The Shared Autoimmune Mechanism
The confusion between lupus and AITD is rooted in the fact that both are fundamentally autoimmune disorders, sharing common underlying biological pathways. Autoimmunity involves the immune system losing tolerance and attacking healthy tissues, leading to the production of autoantibodies and chronic inflammation in both conditions.
Lupus is classified as a systemic autoimmune disease because the immune response targets many different organs simultaneously. In contrast, Hashimoto’s and Graves’ are organ-specific autoimmune diseases, focused primarily on the thyroid gland. Despite this distinction, both share genetic risk factors and involve similar patterns of immune cell activation and inflammatory signaling molecules (cytokines).

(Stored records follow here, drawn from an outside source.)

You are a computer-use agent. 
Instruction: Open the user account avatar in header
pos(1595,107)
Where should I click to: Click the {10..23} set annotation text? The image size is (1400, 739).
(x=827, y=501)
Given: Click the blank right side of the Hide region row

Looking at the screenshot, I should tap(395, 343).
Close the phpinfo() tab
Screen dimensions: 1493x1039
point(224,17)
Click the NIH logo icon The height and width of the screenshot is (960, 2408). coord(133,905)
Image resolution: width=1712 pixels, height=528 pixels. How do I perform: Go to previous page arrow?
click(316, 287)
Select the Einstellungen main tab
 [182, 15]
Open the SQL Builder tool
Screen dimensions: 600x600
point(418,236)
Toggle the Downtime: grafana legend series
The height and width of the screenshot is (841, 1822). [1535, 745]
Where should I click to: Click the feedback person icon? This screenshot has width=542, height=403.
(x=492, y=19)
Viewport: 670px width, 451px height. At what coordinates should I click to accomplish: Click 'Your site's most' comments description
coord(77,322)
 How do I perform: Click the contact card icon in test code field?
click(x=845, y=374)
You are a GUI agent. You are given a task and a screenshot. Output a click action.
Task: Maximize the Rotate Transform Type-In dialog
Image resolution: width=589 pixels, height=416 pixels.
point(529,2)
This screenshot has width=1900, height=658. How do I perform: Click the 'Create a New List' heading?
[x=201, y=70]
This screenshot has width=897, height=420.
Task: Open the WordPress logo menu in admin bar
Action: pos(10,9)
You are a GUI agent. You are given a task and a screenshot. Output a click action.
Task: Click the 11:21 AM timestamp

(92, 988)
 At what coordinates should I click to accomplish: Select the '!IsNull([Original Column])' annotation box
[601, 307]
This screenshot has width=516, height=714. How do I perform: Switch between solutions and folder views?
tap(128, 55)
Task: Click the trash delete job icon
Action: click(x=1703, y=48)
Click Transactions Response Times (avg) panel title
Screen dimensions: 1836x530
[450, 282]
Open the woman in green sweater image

This shared foundation explains why a person predisposed to one autoimmune condition is more likely to develop another. The chronic systemic inflammation characterizing lupus can also contribute to the development of thyroid dysfunction.
When Both Conditions Occur Together
While misdiagnosis is possible due to symptom overlap, a more common scenario is the coexistence of both conditions, known as polyautoimmunity. Individuals diagnosed with lupus have a significantly increased risk of developing a second autoimmune condition, particularly AITD, which is one of the most frequent comorbidities observed.
Studies indicate that the prevalence of AITD, especially Hashimoto’s thyroiditis leading to hypothyroidism, is much higher in the lupus population than in the general population, with estimates ranging from 20% to 45%. Given this heightened risk, it is standard practice for clinicians managing lupus to regularly screen for concurrent AITD.
The presence of thyroid autoantibodies can even precede the onset of clinical thyroid dysfunction in lupus patients, highlighting the need for proactive monitoring, even if symptoms are initially attributed to lupus.